■ YOUR INSTRUCTIONS: When you reach the line with "Where should I", start repeating the lines exactly and keep going to the end of the records, but drop every picture.

■ TASK INPUT:
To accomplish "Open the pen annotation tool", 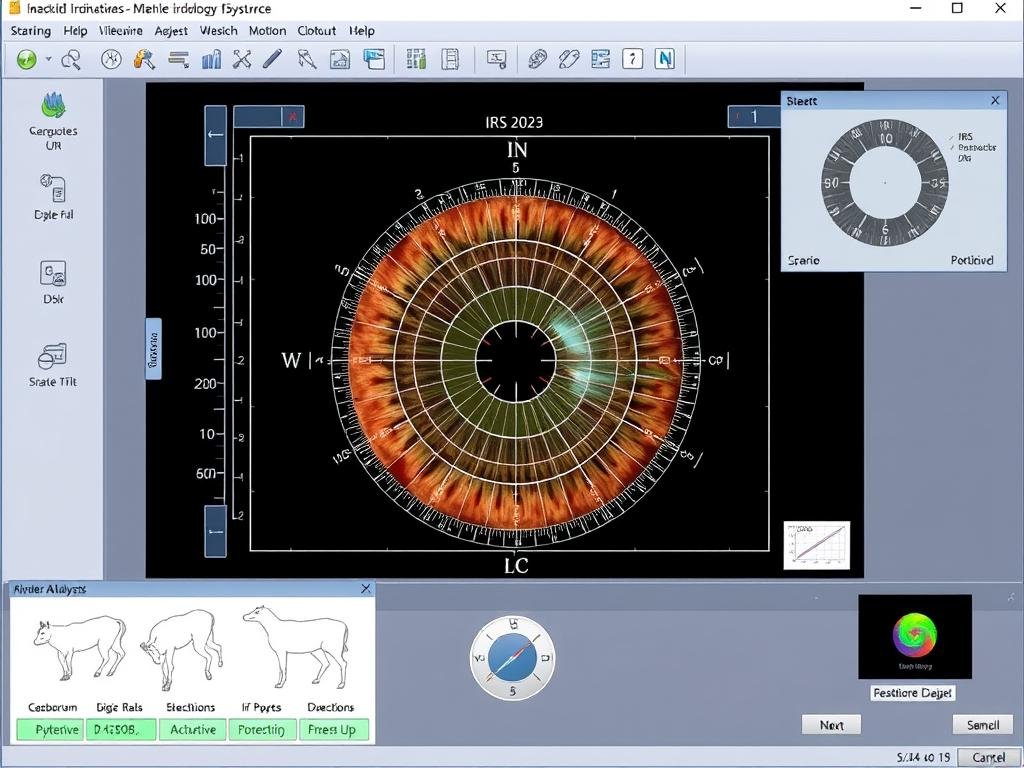I will (x=269, y=59).
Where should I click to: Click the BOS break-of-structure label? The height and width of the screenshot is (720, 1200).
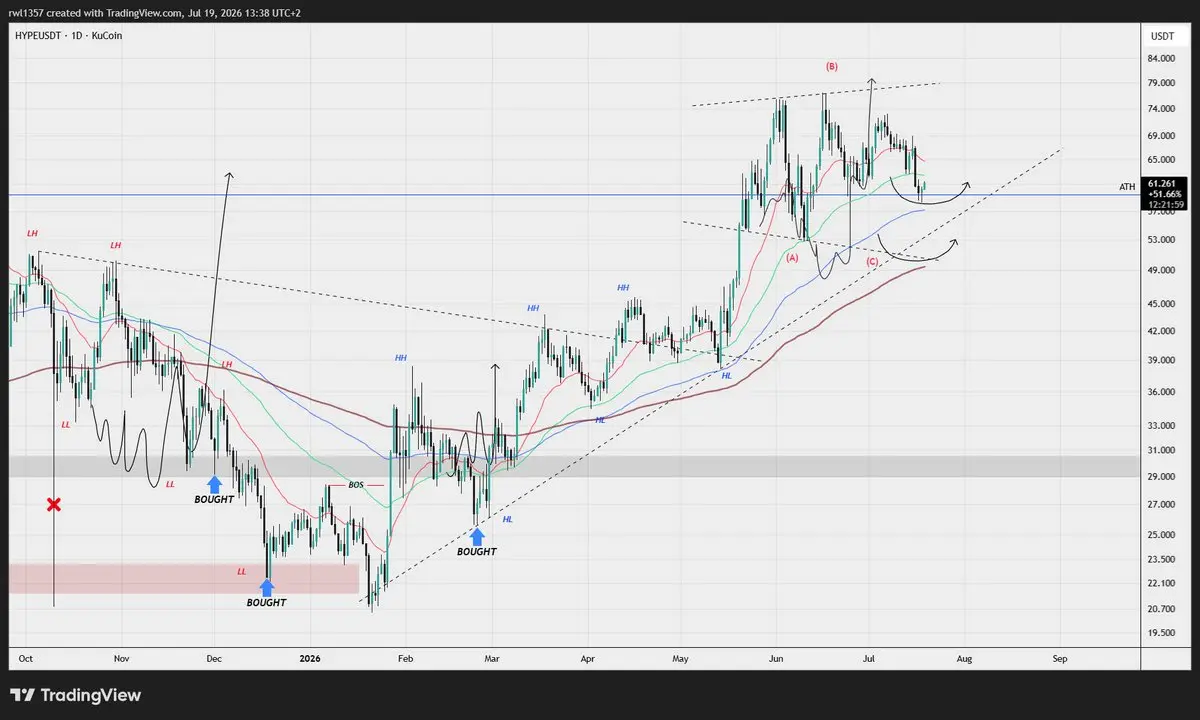pos(355,484)
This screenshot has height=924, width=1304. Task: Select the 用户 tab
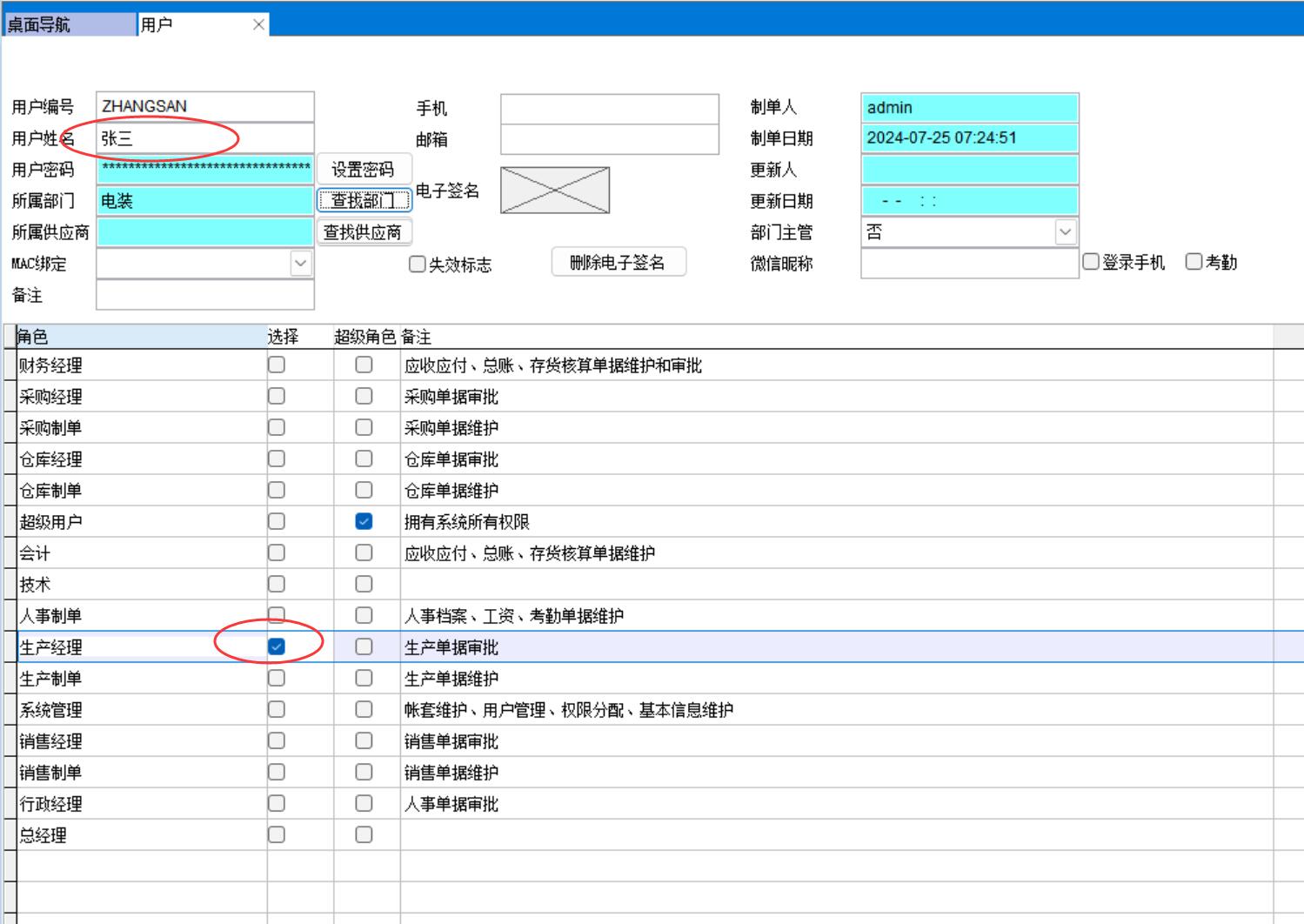pyautogui.click(x=191, y=24)
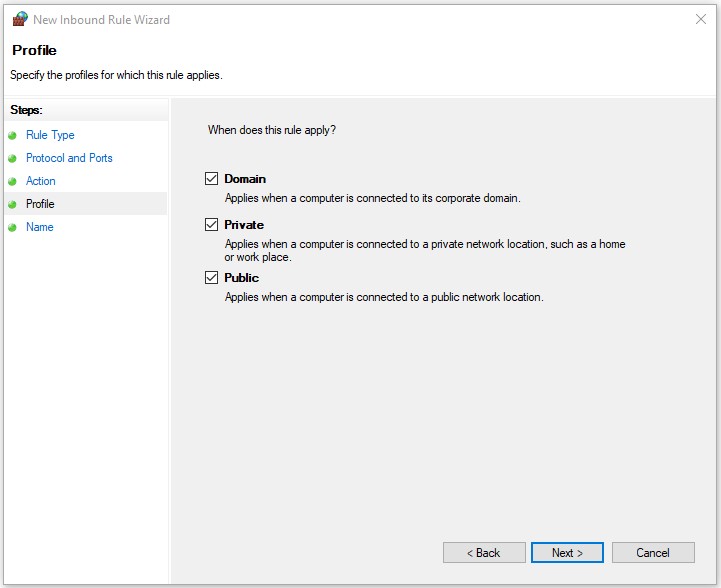The image size is (721, 588).
Task: Go to the Rule Type step link
Action: point(50,135)
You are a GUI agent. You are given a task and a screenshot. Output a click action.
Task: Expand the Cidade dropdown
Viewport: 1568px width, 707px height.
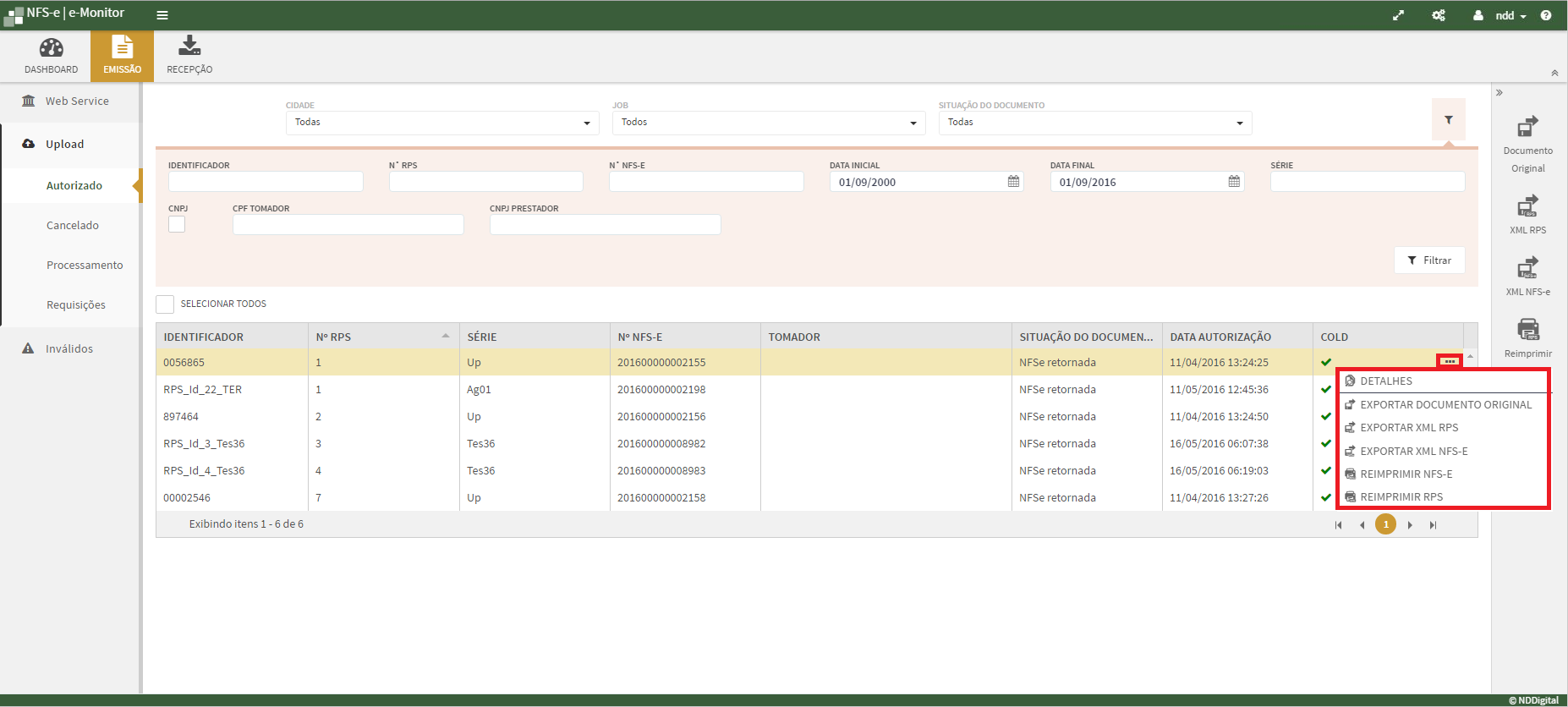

■ SOLUTION FOR THIS TASK:
Where should I click to: Click the BOS break-of-structure label? The height and width of the screenshot is (720, 1200).
pos(355,484)
This screenshot has height=924, width=1304. Task: Select the 用户 tab
pyautogui.click(x=191, y=24)
The image size is (721, 588).
Task: Go to the Rule Type step link
Action: point(50,135)
You are a GUI agent. You are given a task and a screenshot. Output a click action.
Task: Expand the Cidade dropdown
Viewport: 1568px width, 707px height.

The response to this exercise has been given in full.